The Florida Panther

By , Pompano Beach, FL
It is estimated that only eighty of these animals live in the wild today. Thirty to thirty-five of the panthers have radio collars that allow scientists to track and study these animals. The panthers’ habitat used to include Georgia, South Carolina, Mississippi, Louisiana, Arkansas, Alabama, Tennessee, and maybe even into Texas. Now they are only found in the southern areas of Florida like the Everglades and the Big Cypress Swamp. They are threatened by habitat destruction, genetic defects caused by inbreeding, and automobile collisions. As anyone can see, these animals are on the road to extinction all because of us humans, this isn’t just our Earth and we need to share it with the Florida Panther.

» Work order A
According to the text on the Florida panther, how many of these panthers have radio collars?
» Work order B
List every threat to the panthers that the Florida panther text names.
» Work order C
Carry on the text about the Florida panther from its last sentence.

» Dataset section

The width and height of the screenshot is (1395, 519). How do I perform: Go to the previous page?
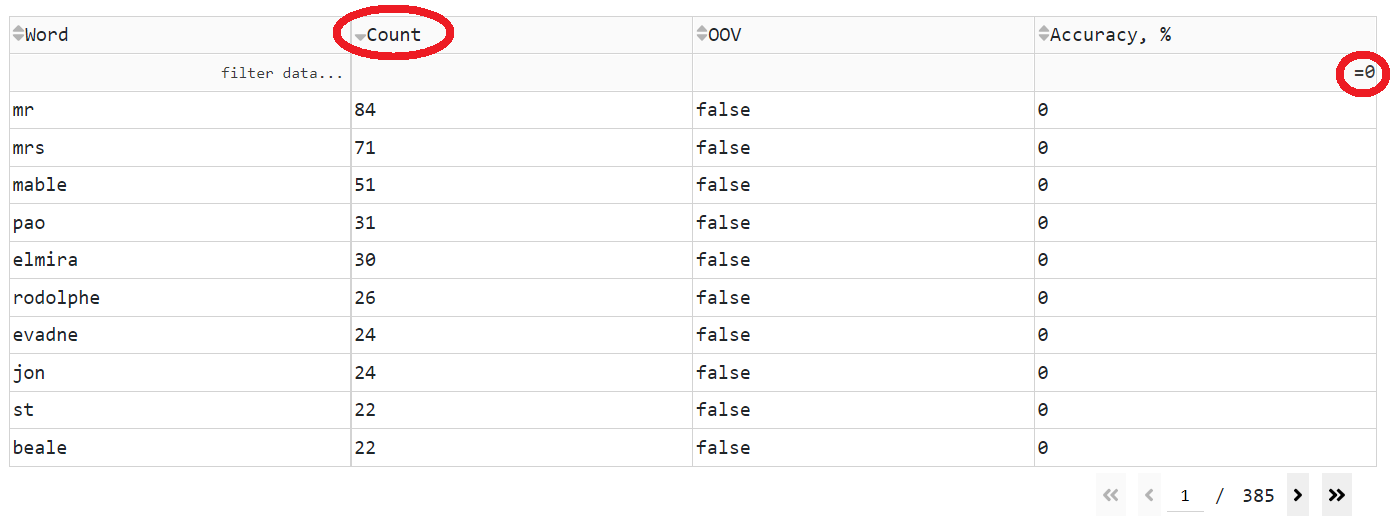click(1149, 495)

» Written answer A
Thirty to thirty-five

» Written answer B
Habitat destruction, genetic defects caused by inbreeding, and automobile collisions

» Written answer C
As a Florida Resident one might not notice the panthers in the wild due to the minimal habitat they thrive in and the small number of panthers still living. I was fortunate enough to grow up with a house in the city and a small home on a larger piece of land just north of Lake Okeechobee. Seeing a wild panther was one of the things I had always wanted to see. When I finally saw one in the eight years we have owned the land I was very surprised. One panther in eight years, the street our home is on is even named “Panther Pass”. I decided to do some research on the Florida Panther and I stumbled upon the results stated previously. I also found many stories of the Panthers having problems multiplying back to their original population. I managed to discover many ways to help the Panthers as well. Anyone can help by donating money to the Florida Panther National Wildlife Refuge. It was established in 1989 under the Endangered Species act. The refuge consists of 26,400 acres of land in the Everglades-Big Cypress area it strides to provide optimum habitat for the panthers as well as other wildlife. If you can’t donate but are a Florida Resident you can help by simply watching the roads and looking for Panther Crossing signs as well as not littering and supporting less urbanization into the Panthers’ habitat. Many people would love to see the Panthers get back into the wild and regrow back to their full potential, and to one day bring Florida’s natural habitats back to their original states.